When law firms merge, typically no money changes hands, and no propriety assets are transferred. The dynamism of a law firm merger lies in human capital. If the lawyers of one firm are incompatible with the lawyers of the other, then throwing the two together, no matter how strong the business case for doing so, is likely to be a recipe for disaster.
Thinking about the responses to the following eight questions can give you an incredible insight into a prospective partner firm’s true culture and help you decide whether the merger is good for your firm or if you should cast your net further:
- What does the firm stand for, and what are its core values?
- Does the firm’s leadership and its other partners embody and support those values?
- What is the firm’s reputation with its clients and within the community it serves?
- What is the quality of the firm’s output? Is excellence an active, consistent pursuit?
- Does the firm encourage and prioritise teamwork?
- Is there cutthroat competition or camaraderie?
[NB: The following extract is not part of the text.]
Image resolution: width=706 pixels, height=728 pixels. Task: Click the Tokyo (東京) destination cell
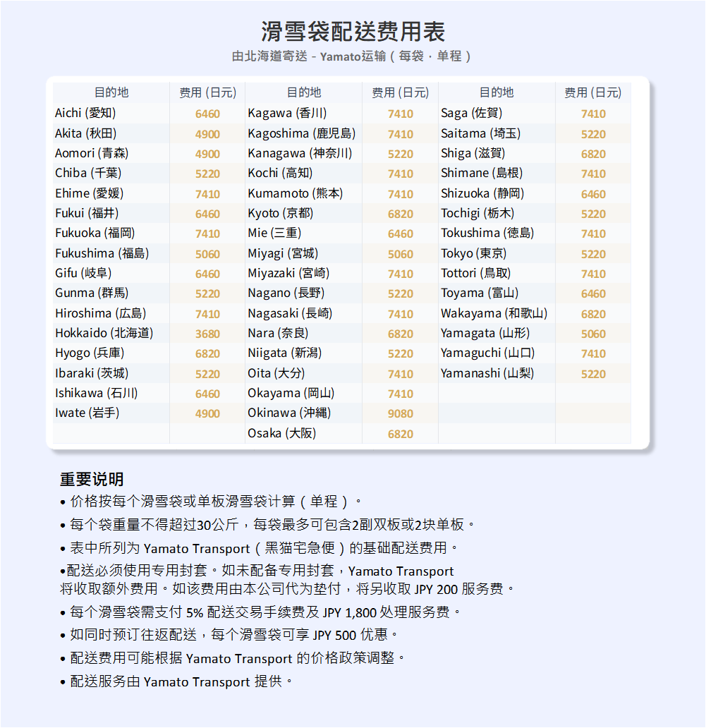(x=474, y=253)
How do the partners treat clients, subordinates and each other?
- What criteria are used to determine partner compensation?
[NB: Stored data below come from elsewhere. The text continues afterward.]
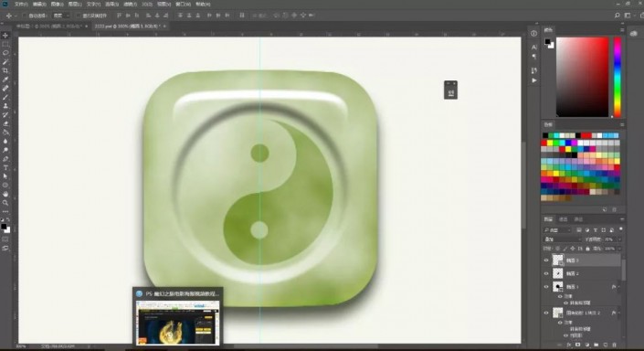Viewport: 644px width, 351px height.
Task: Hide the top selected layer's eye
Action: coord(546,261)
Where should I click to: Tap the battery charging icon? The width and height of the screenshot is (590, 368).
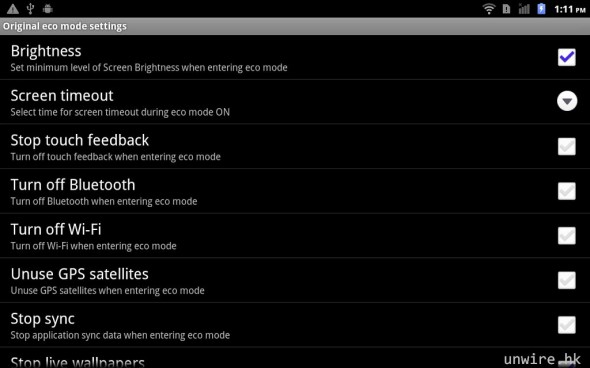541,9
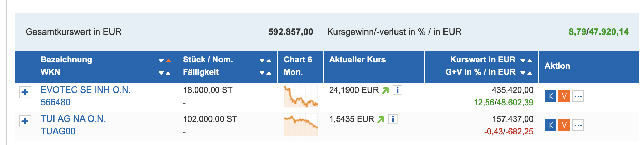Expand the EVOTEC SE row details
Viewport: 644px width, 145px height.
25,93
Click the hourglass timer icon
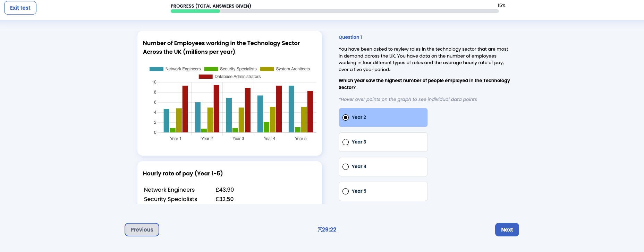This screenshot has width=644, height=252. coord(320,229)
- What is the firm’s attitude towards and record on pro bono work, charitable giving, and diversity?
The dialogue for discussing these and other matters surrounding cultural compatibility really needs to happen in the early stages. If these preliminary talks go well, the next logical step is to think about creating a focussed and unified firm that provides an economic advantage arising from the combination. In most cases, this mutually beneficial financial impact will drive the merger discussions.
Calculating the financial business case should begin early in any merger process. This can be achieved with consideration of various financial constructs. The acquiring firm might receive the other firm’s work-in-progress (WIP) and accounts receivable in return for capital credit and other considerations. Or the acquired firm’s partners could retain their WIP and contribute a share to the acquiring firm as capital. There are many ways to model a merger, but whatever way is best for your firm, should be determined at the outset.
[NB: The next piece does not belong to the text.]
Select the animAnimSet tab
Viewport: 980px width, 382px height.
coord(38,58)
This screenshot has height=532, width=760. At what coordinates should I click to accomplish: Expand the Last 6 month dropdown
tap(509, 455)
The financial modelling should clearly demonstrate how a merger will prove beneficial for both sides in the long term. Although some initial watering down of profits and revenue is to be expected, particularly if the acquired firm has greater profit margins, once the firms have been fully integrated, the merger should benefit from costs savings and increased revenue.
Once all these critical factors have been resolved, the final element – planning for integration – should be addressed, both during merger discussions and then for several months following the completion of the merger.
Combining large groups of people in a workplace setting poses many challenges; devising and implementing a comprehensive integration plan could assure a smooth transition. The benefits of a merger, from greater back-office efficiencies to better combined legal competencies and business development opportunities, will be realised more quickly if an integration plan is successfully implemented.
The integration process should begin as soon as both firms feel a high level of confidence that the merger will go through. A team should be assembled to lead the effort including members of staff from HR, finance, technology, conflicts, billing, and marketing, for example. This group should meet regularly during the later stages of the merger, and then weekly as the date for the merger approaches. Meetings should ideally continue for between three and six months after merging, or however long partners think it is necessary to achieve a seamless consolidation.
Among the first matters the integration team should examine are the IT systems at both firms. Often, the acquired firm will transition onto the systems of the acquiring firm, unless they are looking to upgrade both systems. Following the merger, redundant systems should be retained for a period of time to allow tech teams to complete their transition. This is particularly important for billing and finance functions. The ultimate goal is to keep the technical transition from interfering with the lawyers’ work, with any necessary training and orientation occurring as soon as possible after the merger (or immediately before), to enable staff to make as seamless a move as possible.
Essentially, the uppermost priority throughout all integration processes is to avoid the loss of business or confidence from any client. It is unacceptable for clients to hear about the merger through the media, and so a careful and precise plan to inform each client about the merger should be formulated before it is formally and widely announced. Firms should be prepared to answer questions about whether billing rates are likely to change as a result of the merger.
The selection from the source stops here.